Algumas pessoas provocam o outro até ouvir algo insuportável, criando discursos repetitivos que reforçam ciclos de ressentimento
– Eu te ligo.
– Mas eu vou ficar tão nervosa esperando você ligar que eu preferia que você não ligasse.
– Tá bom, eu não te ligo.
– Legal! Assim eu não preciso ficar desesperada, pensando que eu podia ligar para você enquanto você não liga para mim. Nem imaginar por que você ainda não ligou. Mas... Você vai ligar, não é?
– Eu te ligo.
Esta adaptação de “diálogo impossível” poderia ter vindo do livro homônimo de Luis Fernando Verissimo (Objetiva, 2012). Um trabalho que parece retomar as pesquisas, dos anos 70, feitas pelo antropólogo Gregory Bateson e da Escola de Palo Alto, sobre a comunicação paradoxal. O chefe que diz uma coisa e faz outra contrária, o pai que “mostra” seu amor ao filho repetindo reclamações e críticas, o discurso liberal com a prática autoritária, são exemplos de situações discursivas patológicas.
Duplicidades entre mensagens e códigos, dissonância entre o que pensamos e o que dizemos, disparidades entre a forma como “representamos” ações e a maneira “real” como nos comportamos, têm aparecido nas pesquisas do psicólogo Daniel Kahneman, ganhador do Nobel de Economia em 2002, e em uma vasta gama de investigações sobre a filosofia moral “prática”.
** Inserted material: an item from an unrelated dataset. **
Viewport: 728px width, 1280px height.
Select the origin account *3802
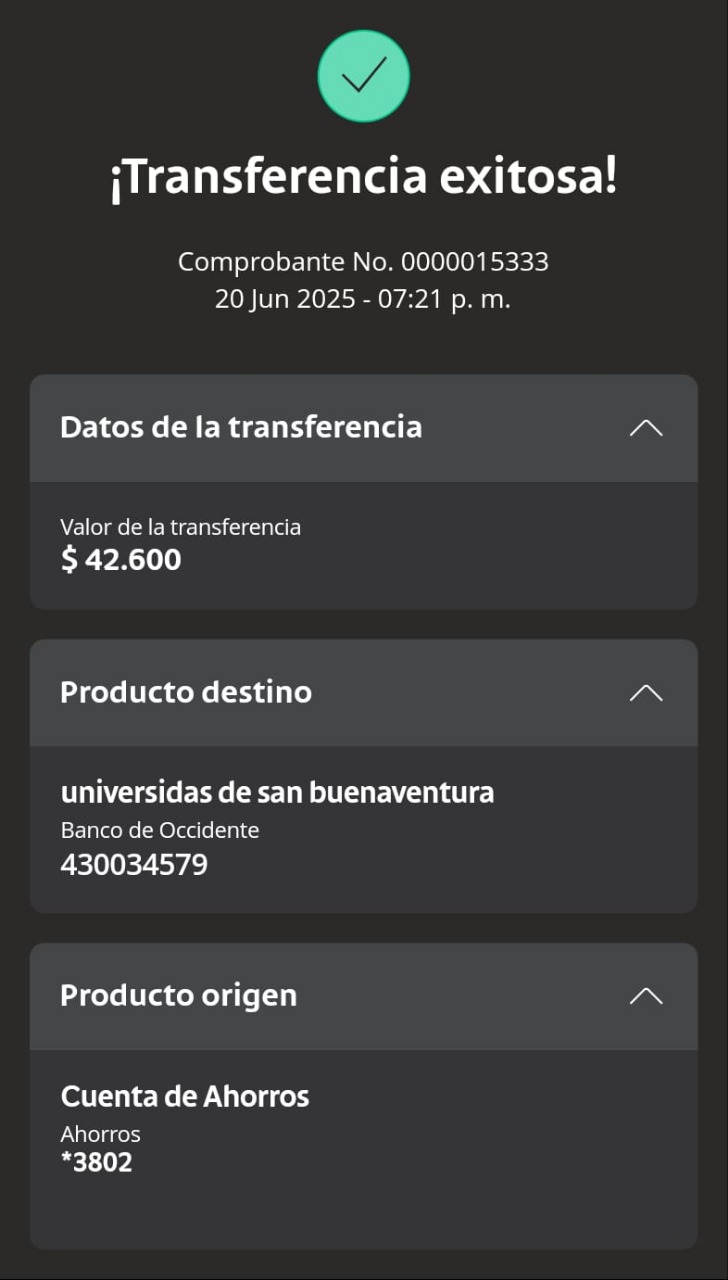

De todos os diálogos impossíveis, o meu favorito ao “prêmio” de alienação discursiva é, sem dúvida, a conversa entre casais. A temida DR (discussão de relacionamento) é um caso particular do que Freud chamava de “a mais generalizada degradação do objeto na vida amorosa”, ou seja, um dos signos clínicos típicos e inevitáveis da desagregação da retórica amorosa. Como a piada que nos lembra que os Beatles falavam de amor e não duraram mais que dez anos juntos, os Rolling Stones, que louvam o gozo, estão até hoje cantando Satisfaction.
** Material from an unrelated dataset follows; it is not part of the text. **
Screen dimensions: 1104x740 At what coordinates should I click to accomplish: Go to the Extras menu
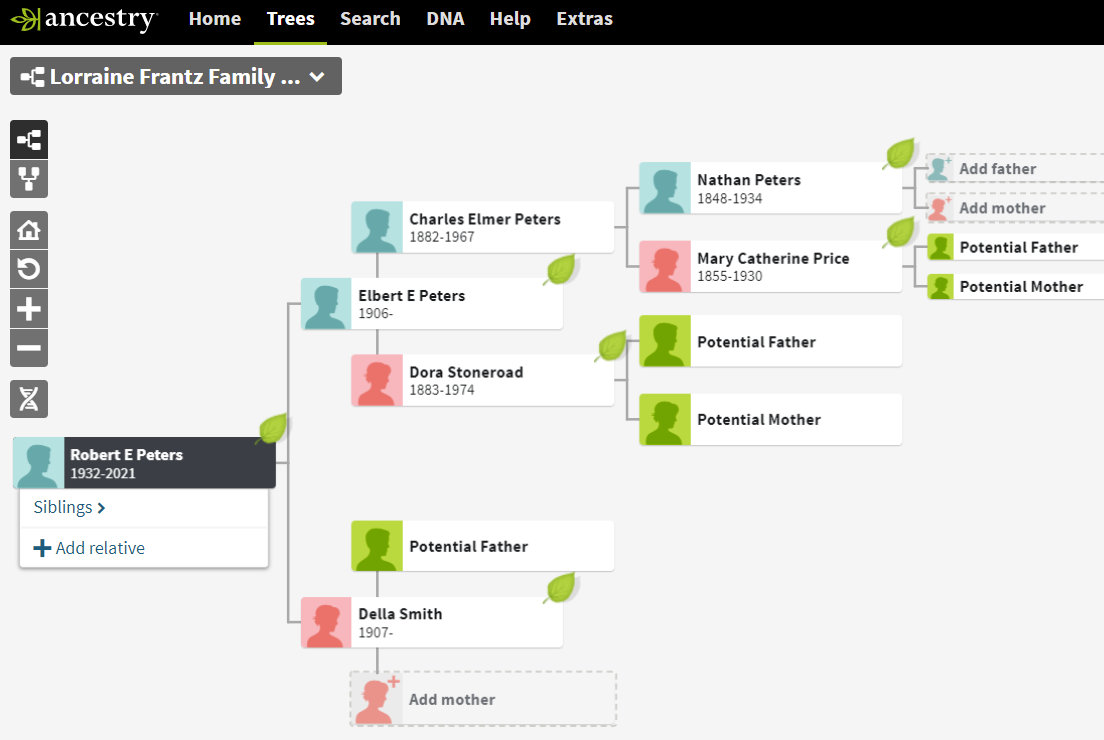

Também entre amigos as chamadas “mesmas conversas” são fonte de gradual irritação, mas isso não contraria a regra, pois a amizade é uma forma de amor. O grande enigma é saber por que, mesmo sabendo que se dissermos A ouviremos B, não conseguimos resistir à força impelente do discurso que nos degrada, arrastando o outro junto. O caso típico é o daquela pessoa que não consegue se conter até ouvir aquilo que lhe é insuportavelmente repetitivo. Ela dá voltas, provoca e parece forçar o outro a perder a paciência e dizer o que sempre diz, machucando e reforçando o ressentimento que a conversa inicialmente tinha o objetivo de reparar.
Há, nesses diálogos, aquele acento traiçoeiro que nos faz ter a certeza delirante de que só com um “pouquinho“ (o diminutivo é aqui essencial) mais de tempo, dinheiro ou compreensão tudo estaria resolvido. Devia haver um “Discursivos Anônimos” para nos lembrar que nessa matéria é preciso evitar sobretudo a “primeira palavra”. E reunião sistemática para recordarmos que estamos há tantos dias sem pronunciá--la. Em uma época na qual se insiste tanto na importância da criatividade e da inovação, pouco ou quase nada se ouve sobre a renovação do discurso.
Não há nenhum personal trainer para a palavra, não conheço receita, manual, regime ou educação dirigida que seja eficiente neste assunto (não confundir com oratória, sedução e coisas do gênero).
A cura para isso anda escassa. É na poesia que aprendemos o trabalho de dizer com cuidado e escutar com precisão. Mas quem defenderá a utilidade da poesia como gênero de primeira necessidade da vida relacional?
Na verdade, as tentativas de disciplinar de modo “autoconsciente” nosso discurso têm resultados muito parciais – quando não desastrosos. Portanto, seria melhor que aprendêssemos a respeitar o adversário que parece tão fácil de ser derrotado: a palavra. E a palavra de amor, que com amor se faz.